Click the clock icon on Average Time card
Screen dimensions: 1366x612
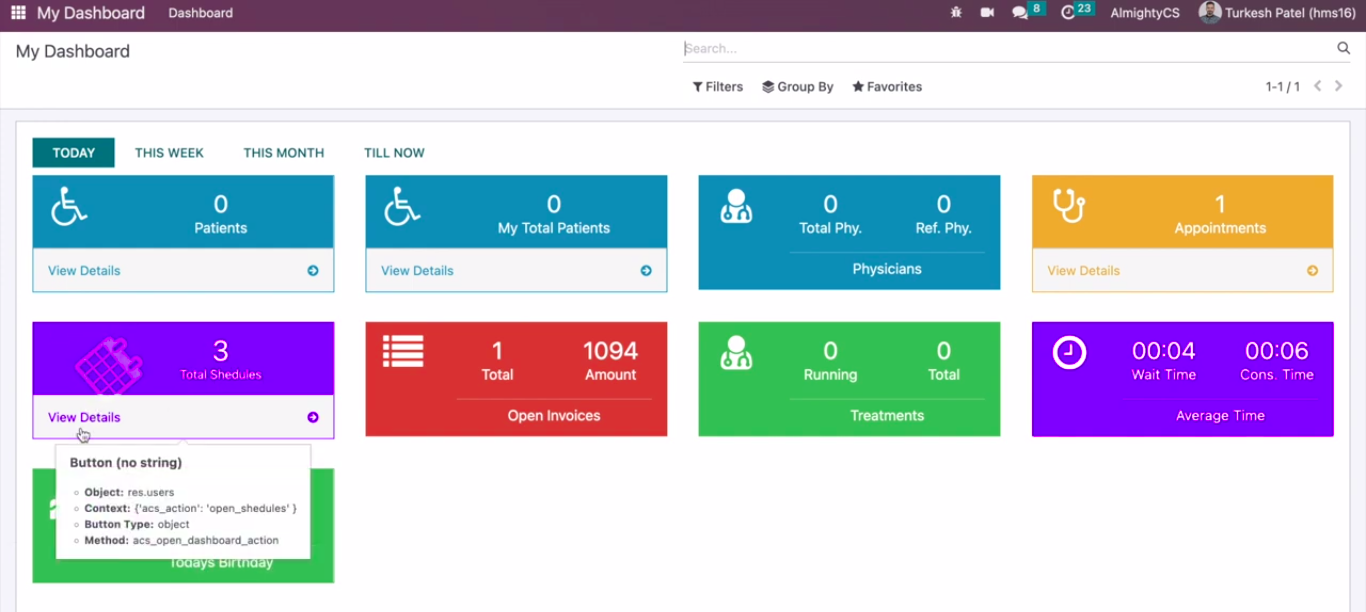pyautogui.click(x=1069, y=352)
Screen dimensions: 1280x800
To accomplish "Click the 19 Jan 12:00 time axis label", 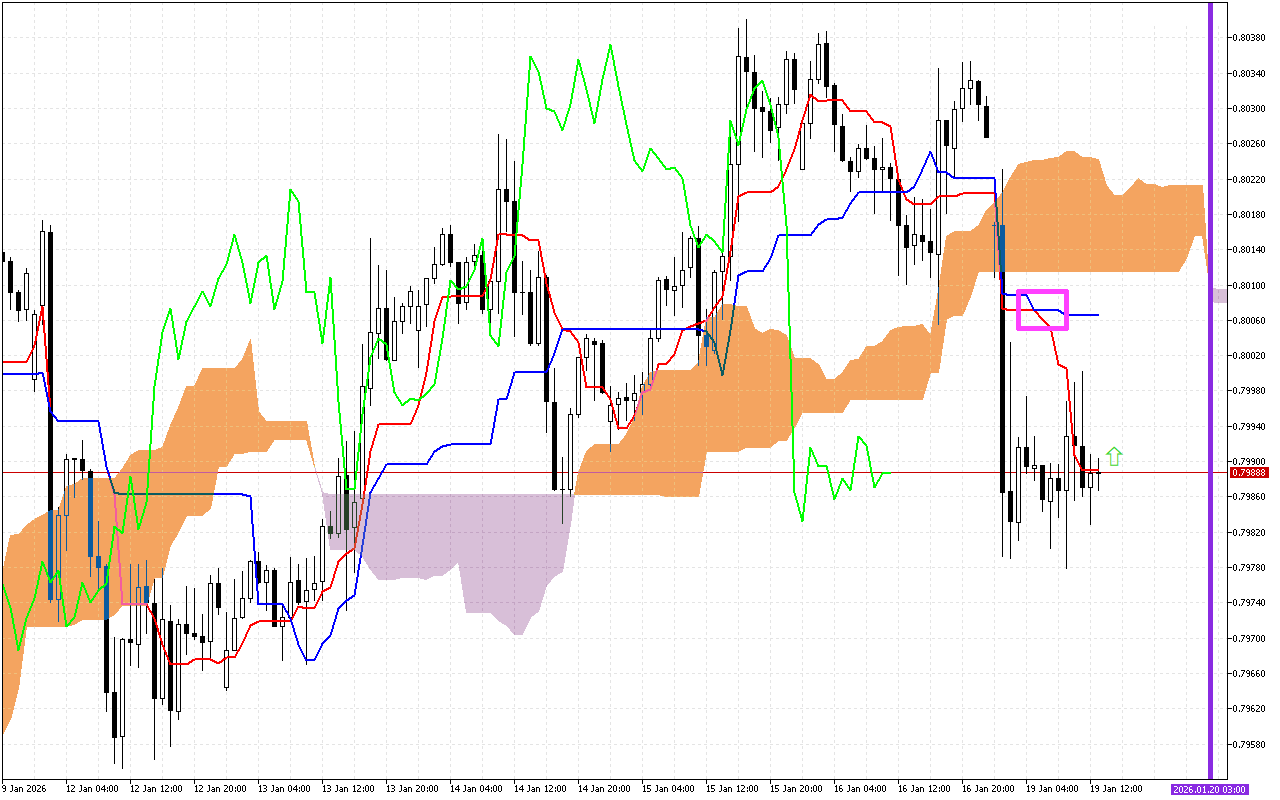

----

**WHAT YOU NEED TO DO**
Please copy out each line above exactly as written, but not the pictures.

**RESULT OF THE EXERCISE**
Click the clock icon on Average Time card
Screen dimensions: 1366x612
pyautogui.click(x=1069, y=352)
Screen dimensions: 1280x800
To accomplish "Click the 19 Jan 12:00 time axis label", 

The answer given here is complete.